Concluso a Budapest il Congresso internazionale sulla Nuova evangelizzazione. Il bilancio
dell'inviato del Papa, il cardinale vicario Camillo Ruini
Budapest, capitale della Nuova evangelizzazione: lo è stata dal 16 al 22 settembre
scorsi, per aver ospitato il Congresso internazionale sul tema “Vi darò un futuro
e una speranza”. Il convegno è stato promosso dalle diocesi di cinque capitali europee,
tra il 2003 e il 2007. La prima missione si è svolta a Vienna nel 2003, la seconda
a Parigi nel 2004, successivamente a Lisbona nel 2005 e poi a Bruxelles nel 2006.
Quest’anno, l’incontro ungherese ha concluso il progetto di evangelizzazione cittadina.
Per questa occasione, Benedetto XVI ha nominato come suo inviato speciale il cardinale
vicario,Camillo Ruini, che ha presenziato allachiusura delle “Missioni
Cittadine Europee”. Giovanni Peduto ha intervistato il porporato, appena rientrato
dall’Ungheria, chiedendogli un bilancio dell'esperienza vissuta:
R. -
Un bilancio molto positivo e direi incoraggiante: ha mostrato che la Chiesa di Budapest
è una Chiesa viva e che l’istanza missionaria è penetrata profondamente nel clero
e anche nel popolo di Dio.
D. - Cosa l’ha colpita
di più?
R. - Il fatto di svolgere questa missione
nella capitale di uno Stato appartenente all’Europa ex comunista, area nella quale
la Chiesa per tanto tempo è stata in condizioni di forte sofferenza.
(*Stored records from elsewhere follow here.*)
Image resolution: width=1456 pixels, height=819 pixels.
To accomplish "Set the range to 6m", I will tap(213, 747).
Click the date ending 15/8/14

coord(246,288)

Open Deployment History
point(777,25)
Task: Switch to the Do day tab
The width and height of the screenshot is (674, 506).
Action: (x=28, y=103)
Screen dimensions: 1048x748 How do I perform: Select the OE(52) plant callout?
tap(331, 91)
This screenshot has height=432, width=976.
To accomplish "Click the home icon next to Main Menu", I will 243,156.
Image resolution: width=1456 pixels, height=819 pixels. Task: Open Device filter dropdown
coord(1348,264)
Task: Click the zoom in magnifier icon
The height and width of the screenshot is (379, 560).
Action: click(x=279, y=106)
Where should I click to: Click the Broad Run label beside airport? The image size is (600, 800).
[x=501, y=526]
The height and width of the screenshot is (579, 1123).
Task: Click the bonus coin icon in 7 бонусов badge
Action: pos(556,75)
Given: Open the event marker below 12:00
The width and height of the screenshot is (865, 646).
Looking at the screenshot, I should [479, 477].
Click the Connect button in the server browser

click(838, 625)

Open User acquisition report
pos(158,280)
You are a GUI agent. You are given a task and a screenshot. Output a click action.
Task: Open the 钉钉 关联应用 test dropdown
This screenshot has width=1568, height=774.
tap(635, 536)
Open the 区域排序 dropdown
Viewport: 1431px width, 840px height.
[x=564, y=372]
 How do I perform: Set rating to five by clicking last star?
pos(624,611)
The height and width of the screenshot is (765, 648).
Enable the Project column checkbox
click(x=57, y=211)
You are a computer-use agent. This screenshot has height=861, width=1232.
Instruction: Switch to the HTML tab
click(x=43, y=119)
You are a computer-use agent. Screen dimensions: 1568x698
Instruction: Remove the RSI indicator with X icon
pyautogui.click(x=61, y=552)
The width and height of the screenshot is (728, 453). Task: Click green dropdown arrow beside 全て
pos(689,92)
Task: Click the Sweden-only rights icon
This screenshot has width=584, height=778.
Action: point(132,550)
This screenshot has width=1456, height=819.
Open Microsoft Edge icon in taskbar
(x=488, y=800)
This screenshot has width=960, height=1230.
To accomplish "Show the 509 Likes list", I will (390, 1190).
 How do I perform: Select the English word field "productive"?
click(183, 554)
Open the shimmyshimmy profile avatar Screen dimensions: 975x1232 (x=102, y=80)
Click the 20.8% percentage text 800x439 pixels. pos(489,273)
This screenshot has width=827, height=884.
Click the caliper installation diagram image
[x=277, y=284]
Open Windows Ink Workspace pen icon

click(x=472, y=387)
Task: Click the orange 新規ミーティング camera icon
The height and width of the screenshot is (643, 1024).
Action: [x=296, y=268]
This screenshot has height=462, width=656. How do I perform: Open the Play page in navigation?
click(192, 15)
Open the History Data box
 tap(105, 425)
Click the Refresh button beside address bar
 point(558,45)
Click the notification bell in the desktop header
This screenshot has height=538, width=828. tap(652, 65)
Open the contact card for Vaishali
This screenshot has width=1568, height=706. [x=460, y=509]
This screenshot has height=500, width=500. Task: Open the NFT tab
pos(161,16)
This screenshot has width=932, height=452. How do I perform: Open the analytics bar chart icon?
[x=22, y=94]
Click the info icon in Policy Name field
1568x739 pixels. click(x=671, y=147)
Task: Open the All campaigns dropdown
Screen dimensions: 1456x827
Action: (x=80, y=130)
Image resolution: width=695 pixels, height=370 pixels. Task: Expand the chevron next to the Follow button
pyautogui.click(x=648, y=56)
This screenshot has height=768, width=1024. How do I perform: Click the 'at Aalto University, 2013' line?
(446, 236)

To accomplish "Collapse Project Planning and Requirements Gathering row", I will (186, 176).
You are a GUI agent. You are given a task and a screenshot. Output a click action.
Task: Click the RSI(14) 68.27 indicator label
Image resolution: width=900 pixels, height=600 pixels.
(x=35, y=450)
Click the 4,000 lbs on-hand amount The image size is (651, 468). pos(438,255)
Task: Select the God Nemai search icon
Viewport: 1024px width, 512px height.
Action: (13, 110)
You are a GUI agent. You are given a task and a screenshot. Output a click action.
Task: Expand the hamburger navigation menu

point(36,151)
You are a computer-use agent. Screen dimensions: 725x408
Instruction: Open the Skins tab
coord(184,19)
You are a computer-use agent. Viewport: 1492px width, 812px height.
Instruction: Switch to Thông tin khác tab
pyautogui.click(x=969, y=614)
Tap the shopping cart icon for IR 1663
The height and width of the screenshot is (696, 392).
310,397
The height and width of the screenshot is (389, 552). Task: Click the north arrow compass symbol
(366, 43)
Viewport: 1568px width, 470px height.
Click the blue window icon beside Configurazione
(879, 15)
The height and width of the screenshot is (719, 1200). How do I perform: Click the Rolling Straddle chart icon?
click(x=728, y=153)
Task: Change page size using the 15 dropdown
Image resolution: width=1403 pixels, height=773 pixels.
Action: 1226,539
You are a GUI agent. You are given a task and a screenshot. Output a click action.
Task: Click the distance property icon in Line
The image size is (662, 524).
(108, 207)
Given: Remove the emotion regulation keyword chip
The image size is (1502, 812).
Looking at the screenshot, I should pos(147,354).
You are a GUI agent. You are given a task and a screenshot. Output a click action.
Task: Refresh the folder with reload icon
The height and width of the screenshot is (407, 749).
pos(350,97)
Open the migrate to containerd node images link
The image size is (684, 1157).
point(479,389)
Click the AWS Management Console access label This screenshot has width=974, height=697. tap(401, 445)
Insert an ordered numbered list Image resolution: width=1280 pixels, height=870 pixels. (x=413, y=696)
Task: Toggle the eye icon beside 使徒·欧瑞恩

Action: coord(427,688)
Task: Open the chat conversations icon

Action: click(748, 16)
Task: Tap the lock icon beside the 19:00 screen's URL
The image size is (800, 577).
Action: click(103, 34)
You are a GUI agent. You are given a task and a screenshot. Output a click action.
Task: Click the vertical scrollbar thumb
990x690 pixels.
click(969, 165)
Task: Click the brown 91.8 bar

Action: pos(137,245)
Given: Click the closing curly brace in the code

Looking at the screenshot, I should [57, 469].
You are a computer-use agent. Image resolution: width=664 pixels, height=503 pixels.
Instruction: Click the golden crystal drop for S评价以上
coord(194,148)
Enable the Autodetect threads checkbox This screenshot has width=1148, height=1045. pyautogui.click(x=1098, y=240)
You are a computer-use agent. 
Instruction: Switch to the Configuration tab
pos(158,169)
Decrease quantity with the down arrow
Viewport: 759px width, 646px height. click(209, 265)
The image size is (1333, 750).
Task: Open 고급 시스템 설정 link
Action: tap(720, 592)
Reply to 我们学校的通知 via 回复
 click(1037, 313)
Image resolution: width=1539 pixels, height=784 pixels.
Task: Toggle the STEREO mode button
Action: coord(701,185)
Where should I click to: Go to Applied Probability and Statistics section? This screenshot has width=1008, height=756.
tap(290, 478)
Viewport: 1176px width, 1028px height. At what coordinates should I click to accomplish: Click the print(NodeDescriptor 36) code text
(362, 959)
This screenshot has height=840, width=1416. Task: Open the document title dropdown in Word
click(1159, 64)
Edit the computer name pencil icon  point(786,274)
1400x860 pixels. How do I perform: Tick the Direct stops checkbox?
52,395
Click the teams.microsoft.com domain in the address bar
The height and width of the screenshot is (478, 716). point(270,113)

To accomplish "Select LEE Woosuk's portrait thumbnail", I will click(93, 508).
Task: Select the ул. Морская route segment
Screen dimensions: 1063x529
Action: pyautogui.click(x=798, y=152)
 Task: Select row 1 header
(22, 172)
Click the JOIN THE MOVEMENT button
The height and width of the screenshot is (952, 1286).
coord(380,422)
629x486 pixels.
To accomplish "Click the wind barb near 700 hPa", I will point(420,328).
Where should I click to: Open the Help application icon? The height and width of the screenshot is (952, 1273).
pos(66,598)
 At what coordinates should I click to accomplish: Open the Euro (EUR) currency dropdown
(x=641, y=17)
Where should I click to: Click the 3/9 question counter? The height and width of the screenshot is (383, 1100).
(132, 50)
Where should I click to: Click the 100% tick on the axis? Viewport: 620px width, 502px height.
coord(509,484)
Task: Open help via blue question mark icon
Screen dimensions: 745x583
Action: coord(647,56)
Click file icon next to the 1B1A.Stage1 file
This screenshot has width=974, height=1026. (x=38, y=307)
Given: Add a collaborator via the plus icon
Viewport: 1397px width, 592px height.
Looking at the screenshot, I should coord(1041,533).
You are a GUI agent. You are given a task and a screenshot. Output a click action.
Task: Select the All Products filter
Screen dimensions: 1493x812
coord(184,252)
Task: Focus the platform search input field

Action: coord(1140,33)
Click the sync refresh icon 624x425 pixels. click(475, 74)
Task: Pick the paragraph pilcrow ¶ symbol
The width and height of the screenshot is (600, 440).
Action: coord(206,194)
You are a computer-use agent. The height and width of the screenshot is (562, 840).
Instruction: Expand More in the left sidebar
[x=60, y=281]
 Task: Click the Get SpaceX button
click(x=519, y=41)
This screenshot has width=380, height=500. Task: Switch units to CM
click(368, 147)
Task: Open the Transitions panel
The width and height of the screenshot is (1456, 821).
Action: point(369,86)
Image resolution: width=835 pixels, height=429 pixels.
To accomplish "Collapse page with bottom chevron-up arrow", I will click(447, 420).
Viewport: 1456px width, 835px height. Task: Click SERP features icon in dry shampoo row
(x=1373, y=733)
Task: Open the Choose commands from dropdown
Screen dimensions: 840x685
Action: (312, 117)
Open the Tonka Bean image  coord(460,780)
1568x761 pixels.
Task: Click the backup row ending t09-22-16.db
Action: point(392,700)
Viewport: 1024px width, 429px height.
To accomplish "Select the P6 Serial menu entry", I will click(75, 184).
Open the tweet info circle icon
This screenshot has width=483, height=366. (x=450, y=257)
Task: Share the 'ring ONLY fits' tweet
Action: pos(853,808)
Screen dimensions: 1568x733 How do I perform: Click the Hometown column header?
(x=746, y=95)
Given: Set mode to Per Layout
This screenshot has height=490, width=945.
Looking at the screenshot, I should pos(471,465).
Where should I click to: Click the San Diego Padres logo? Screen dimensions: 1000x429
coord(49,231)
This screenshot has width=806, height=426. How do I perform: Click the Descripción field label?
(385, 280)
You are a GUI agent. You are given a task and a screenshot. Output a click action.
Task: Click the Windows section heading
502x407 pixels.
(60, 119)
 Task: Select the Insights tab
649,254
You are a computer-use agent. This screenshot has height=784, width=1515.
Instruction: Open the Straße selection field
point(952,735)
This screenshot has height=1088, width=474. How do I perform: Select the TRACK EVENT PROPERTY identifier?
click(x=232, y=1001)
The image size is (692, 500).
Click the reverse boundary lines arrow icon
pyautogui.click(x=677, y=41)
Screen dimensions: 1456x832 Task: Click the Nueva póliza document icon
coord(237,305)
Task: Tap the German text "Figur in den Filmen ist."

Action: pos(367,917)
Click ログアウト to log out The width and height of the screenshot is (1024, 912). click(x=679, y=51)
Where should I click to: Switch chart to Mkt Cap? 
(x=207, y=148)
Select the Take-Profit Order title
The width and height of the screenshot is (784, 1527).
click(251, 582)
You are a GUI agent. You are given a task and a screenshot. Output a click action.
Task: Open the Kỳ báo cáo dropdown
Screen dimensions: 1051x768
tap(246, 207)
Questo atto pubblico
- incoronato dalla presenza di 15 mila persone, la notte di giovedì, alla Messa all’aperto
- certamente è un segno di grande speranza.
D. -
Qual è stato il messaggio che ha lasciato agli ungheresi come inviato speciale del
Papa?
R. - Ho soprattutto lasciato il messaggio della
continuità. Questo evento si è svolto molto bene, ma adesso occorre che lo slancio
missionario sia sempre più una dimensione permanente della pastorale della diocesi
di Budapest, come delle altre città.
D. - Come rilanciare
l’evangelizzazione dell’Europa?
R. - Occorre lavorare,
anzitutto, a livello della preghiera, della testimonianza personale, ma anche a livello
della cultura, affinché la cultura europea riscopra le proprie radici cristiane.
D. - I cristiani rischiano di essere sempre più
emarginati nel Vecchio continente?
R. - Ci sono senza
dubbio delle forze che tendono ad emarginarli, delle spinte che vanno in questo senso.
Ma, per grazia del Signore, ci sono anche spinte contrastanti, che invece riaffermano
l’importanza della presenza cristiana. Credo che i popoli d’Europa si rendano sempre
più conto di come il cristianesimo sia importante, non solo per il passato, ma per
il presente e per il futuro.
D. - L’Europa forse
non ama più se stessa: come riallacciare un dialogo fecondo tra le nuove correnti
di pensiero e la fede cristiana?
R. - Questo dialogo
si può rilanciare - e di fatto si sta rilanciando - proprio attorno ai problemi fondamentali
che l’Europa ha davanti a sé: i problemi della sua identità, ma anche il problema
dell’uomo: di cosa è l’uomo, di chi è l’uomo, se l’uomo è soltanto un pezzetto della
natura o invece è creato ad immagine di Dio, se ha o non ha una dignità inviolabile.
Su questi grandi temi, credo che il dialogo sia già in corso.
D.
- Quali sono le sue speranze?
R. - Le mie speranze
sono che questo slancio missionario, che è partito da Roma - ricordiamo la missione
cittadina di Roma degli anni ’96 e ’99, in preparazione del grande Giubileo - e poi
si è esteso a tante altre diocesi italiane e adesso alle cinque capitali europee,
sia uno slancio che attraversi tutta la Chiesa d’Europa, in modo che la Nuova evangelizzazione
non sia soltanto un principio che affermiamo, ma una realtà che viviamo.